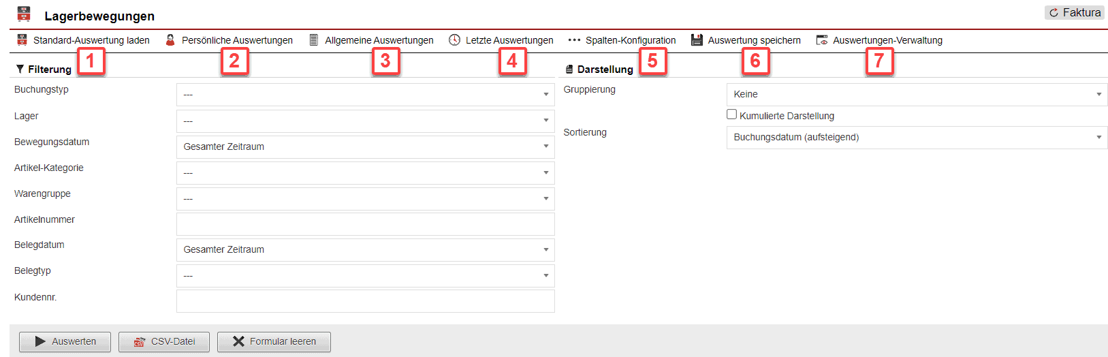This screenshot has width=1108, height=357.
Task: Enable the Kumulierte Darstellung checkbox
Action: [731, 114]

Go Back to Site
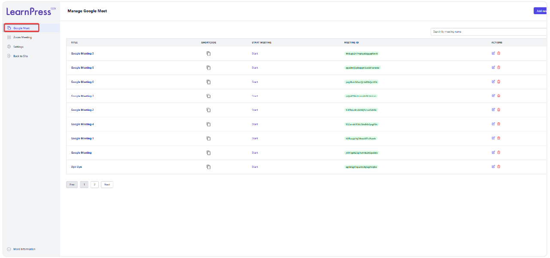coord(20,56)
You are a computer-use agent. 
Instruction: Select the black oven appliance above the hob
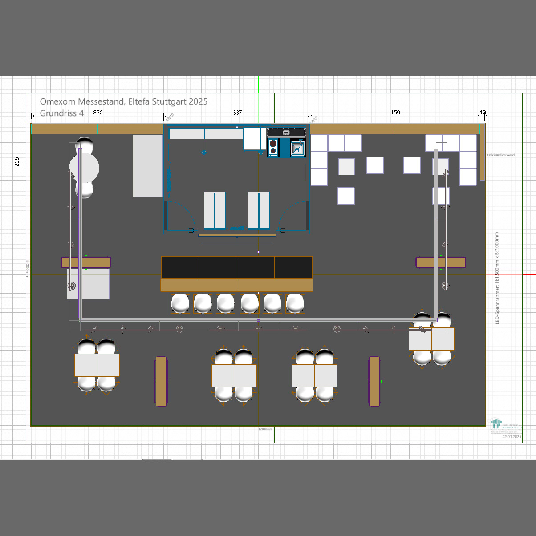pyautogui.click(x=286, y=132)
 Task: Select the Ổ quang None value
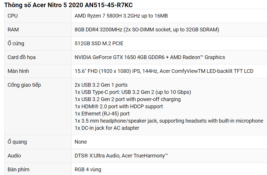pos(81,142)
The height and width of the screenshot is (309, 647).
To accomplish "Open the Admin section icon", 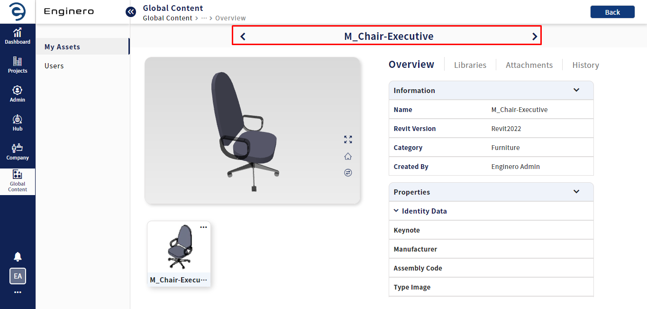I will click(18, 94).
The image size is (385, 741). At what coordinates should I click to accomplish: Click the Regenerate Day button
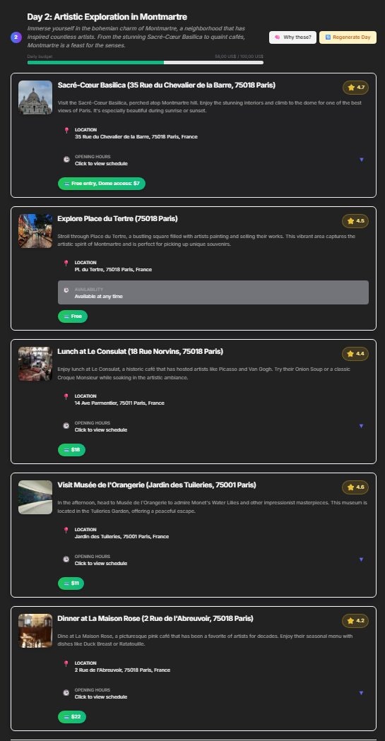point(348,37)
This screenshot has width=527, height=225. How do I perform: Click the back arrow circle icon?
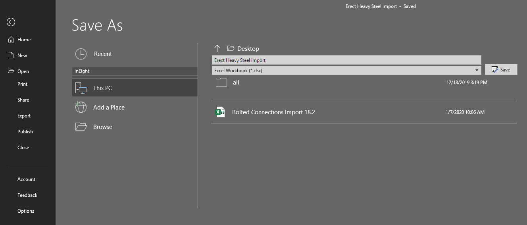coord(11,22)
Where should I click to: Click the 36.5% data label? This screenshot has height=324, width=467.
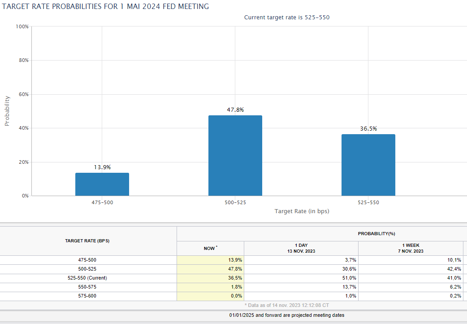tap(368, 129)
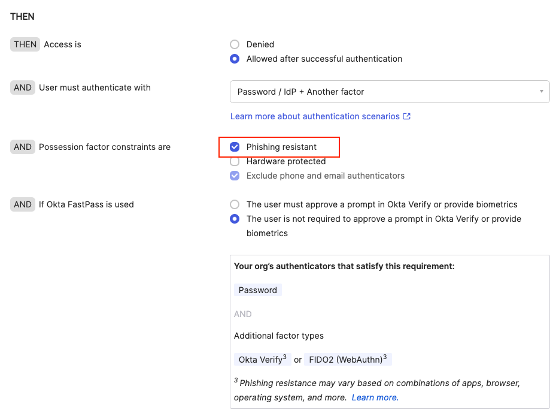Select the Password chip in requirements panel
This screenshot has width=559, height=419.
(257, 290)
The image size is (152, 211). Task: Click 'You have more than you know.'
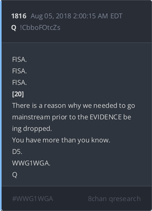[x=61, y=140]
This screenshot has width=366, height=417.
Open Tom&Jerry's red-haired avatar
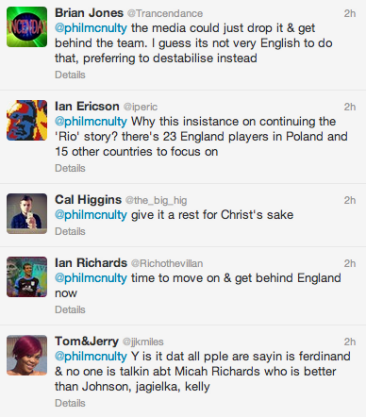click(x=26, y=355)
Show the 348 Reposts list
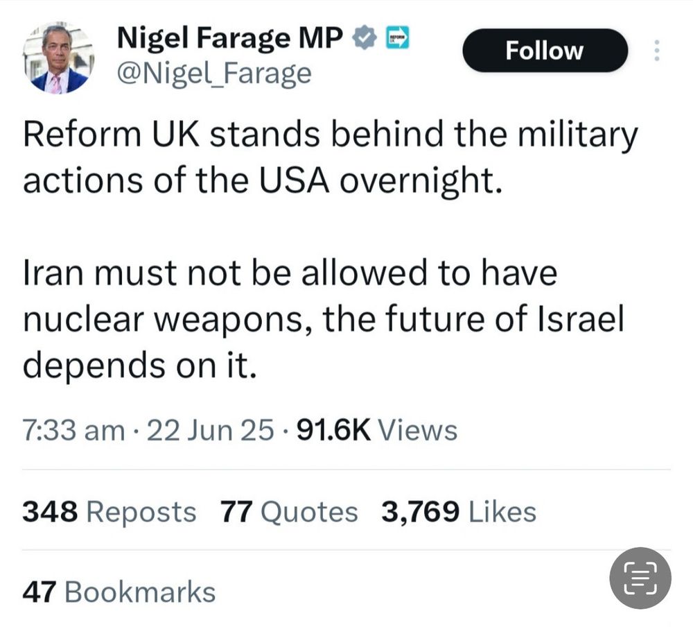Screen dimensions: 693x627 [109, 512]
- - - -
WORK INSTRUCTIONS - Only the lines from the one with "This screenshot has width=527, height=225." through the final line of the entries above should be transcribed, exactly and without pictures.

ANSWER SECTION -
This screenshot has width=527, height=225. How do I perform: Click the back arrow circle icon?
coord(11,22)
Where should I click to: Click the 36.5% data label? This screenshot has height=324, width=467.
tap(368, 129)
Select the Password chip in requirements panel
This screenshot has width=559, height=419.
(257, 290)
The image size is (152, 211). Task: Click 'You have more than you know.'
[x=61, y=140]
This screenshot has width=366, height=417.
Open Tom&Jerry's red-haired avatar
click(x=26, y=355)
Show the 348 Reposts list
Screen dimensions: 693x627 [109, 512]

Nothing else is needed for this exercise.